WHAT IS REQUIRED
Find the line containing "2026 (1214, 1213)" in the records below. Copy exactly that line and each one after it, ending at the line containing "2024 (1214, 1270)", and nothing more.

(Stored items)
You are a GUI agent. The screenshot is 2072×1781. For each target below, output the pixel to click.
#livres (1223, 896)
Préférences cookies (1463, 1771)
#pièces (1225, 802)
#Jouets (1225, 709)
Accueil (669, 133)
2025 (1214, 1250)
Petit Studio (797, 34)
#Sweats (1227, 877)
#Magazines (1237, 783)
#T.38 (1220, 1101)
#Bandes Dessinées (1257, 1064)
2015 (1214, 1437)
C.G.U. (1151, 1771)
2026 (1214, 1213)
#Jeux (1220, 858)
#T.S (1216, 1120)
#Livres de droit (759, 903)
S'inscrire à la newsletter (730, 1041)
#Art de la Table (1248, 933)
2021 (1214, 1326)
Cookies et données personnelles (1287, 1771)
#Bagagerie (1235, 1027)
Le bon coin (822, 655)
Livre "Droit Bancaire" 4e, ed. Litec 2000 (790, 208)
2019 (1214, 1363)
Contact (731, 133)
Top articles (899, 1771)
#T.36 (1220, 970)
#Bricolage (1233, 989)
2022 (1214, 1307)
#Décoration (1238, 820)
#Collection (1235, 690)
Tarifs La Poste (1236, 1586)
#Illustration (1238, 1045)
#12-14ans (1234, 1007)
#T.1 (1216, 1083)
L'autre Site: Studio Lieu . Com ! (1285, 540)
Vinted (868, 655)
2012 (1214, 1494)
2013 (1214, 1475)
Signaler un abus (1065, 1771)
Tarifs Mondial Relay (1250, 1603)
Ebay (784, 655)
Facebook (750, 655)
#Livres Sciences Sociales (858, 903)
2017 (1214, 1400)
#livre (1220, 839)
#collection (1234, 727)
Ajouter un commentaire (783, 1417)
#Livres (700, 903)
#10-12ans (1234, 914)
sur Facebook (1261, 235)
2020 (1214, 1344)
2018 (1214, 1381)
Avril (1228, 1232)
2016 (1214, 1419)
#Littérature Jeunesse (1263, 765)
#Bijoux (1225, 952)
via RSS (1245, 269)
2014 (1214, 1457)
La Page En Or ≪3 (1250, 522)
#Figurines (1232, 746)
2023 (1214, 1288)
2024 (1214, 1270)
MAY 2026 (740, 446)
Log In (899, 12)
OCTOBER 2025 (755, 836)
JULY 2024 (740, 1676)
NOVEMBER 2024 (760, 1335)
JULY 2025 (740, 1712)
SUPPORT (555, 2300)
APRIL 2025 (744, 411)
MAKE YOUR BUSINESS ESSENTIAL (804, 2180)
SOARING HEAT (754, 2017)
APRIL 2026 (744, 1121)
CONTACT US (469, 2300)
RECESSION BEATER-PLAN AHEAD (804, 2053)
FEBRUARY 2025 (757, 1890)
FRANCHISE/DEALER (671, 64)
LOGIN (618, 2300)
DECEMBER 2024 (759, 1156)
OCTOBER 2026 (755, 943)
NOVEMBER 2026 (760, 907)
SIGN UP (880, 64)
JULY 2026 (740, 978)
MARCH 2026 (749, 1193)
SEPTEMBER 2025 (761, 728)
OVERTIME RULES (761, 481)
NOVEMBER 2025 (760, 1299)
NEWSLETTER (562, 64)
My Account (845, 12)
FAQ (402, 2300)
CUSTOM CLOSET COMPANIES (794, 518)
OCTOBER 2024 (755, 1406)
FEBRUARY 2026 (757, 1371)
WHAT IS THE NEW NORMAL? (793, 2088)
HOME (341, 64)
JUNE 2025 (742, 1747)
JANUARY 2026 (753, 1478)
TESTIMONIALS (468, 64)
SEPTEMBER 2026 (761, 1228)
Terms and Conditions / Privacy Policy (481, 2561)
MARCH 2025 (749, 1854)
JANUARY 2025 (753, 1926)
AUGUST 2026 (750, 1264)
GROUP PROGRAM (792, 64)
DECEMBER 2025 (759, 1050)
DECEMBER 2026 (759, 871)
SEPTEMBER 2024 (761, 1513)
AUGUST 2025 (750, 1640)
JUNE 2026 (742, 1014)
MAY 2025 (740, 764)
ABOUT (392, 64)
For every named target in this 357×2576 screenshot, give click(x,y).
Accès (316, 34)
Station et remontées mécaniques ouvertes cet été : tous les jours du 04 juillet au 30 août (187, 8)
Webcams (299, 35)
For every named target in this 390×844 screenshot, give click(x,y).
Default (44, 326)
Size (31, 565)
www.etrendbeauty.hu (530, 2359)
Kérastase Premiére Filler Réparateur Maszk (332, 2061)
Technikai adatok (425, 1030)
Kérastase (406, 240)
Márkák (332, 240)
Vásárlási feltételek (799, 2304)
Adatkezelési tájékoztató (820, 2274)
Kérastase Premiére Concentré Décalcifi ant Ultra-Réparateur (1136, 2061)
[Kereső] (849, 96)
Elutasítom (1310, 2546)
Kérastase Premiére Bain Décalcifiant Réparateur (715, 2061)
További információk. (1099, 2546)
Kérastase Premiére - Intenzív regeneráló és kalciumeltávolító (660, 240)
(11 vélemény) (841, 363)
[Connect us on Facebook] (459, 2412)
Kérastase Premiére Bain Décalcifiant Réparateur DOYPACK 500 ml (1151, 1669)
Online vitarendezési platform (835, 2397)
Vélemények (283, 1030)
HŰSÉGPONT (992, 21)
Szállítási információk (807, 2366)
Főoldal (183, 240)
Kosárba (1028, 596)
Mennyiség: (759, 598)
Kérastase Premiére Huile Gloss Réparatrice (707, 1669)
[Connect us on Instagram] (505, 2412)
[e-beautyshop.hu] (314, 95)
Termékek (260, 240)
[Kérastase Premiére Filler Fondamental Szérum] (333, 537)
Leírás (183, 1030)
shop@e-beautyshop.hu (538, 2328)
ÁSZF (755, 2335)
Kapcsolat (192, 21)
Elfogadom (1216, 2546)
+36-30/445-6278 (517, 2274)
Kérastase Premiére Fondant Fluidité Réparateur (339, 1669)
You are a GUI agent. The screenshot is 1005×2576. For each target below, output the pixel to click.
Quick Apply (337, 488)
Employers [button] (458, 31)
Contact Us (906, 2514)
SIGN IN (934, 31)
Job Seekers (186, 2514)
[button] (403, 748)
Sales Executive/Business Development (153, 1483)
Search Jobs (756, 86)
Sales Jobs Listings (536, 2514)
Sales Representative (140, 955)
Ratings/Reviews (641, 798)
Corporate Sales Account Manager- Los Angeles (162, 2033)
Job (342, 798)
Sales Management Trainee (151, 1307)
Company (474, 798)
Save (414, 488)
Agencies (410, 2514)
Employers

THE ANSWER
2026 (1214, 1213)
#Jeux (1220, 858)
#T.S (1216, 1120)
#Livres de droit (759, 903)
S'inscrire à la newsletter (730, 1041)
#Art de la Table (1248, 933)
2021 (1214, 1326)
Cookies et données personnelles (1287, 1771)
#Bagagerie (1235, 1027)
Le bon coin (822, 655)
Livre "Droit Bancaire" 4e, ed. Litec 2000 (790, 208)
2019 (1214, 1363)
Contact (731, 133)
Top articles (899, 1771)
#T.36 (1220, 970)
#Bricolage (1233, 989)
2022 (1214, 1307)
#Décoration (1238, 820)
#Collection (1235, 690)
Tarifs La Poste (1236, 1586)
#Illustration (1238, 1045)
#12-14ans (1234, 1007)
#T.1 (1216, 1083)
L'autre Site: Studio Lieu . Com ! (1285, 540)
Vinted (868, 655)
2012 (1214, 1494)
2013 (1214, 1475)
Signaler un abus (1065, 1771)
Tarifs Mondial Relay (1250, 1603)
Ebay (784, 655)
Facebook (750, 655)
#Livres Sciences Sociales (858, 903)
2017 (1214, 1400)
#livre (1220, 839)
#collection (1234, 727)
Ajouter un commentaire (783, 1417)
#Livres (700, 903)
#10-12ans (1234, 914)
sur Facebook (1261, 235)
2020 (1214, 1344)
2018 (1214, 1381)
Avril (1228, 1232)
2016 (1214, 1419)
#Littérature Jeunesse (1263, 765)
#Bijoux (1225, 952)
via RSS (1245, 269)
2014 (1214, 1457)
La Page En Or ≪3 (1250, 522)
#Figurines (1232, 746)
2023 (1214, 1288)
2024 (1214, 1270)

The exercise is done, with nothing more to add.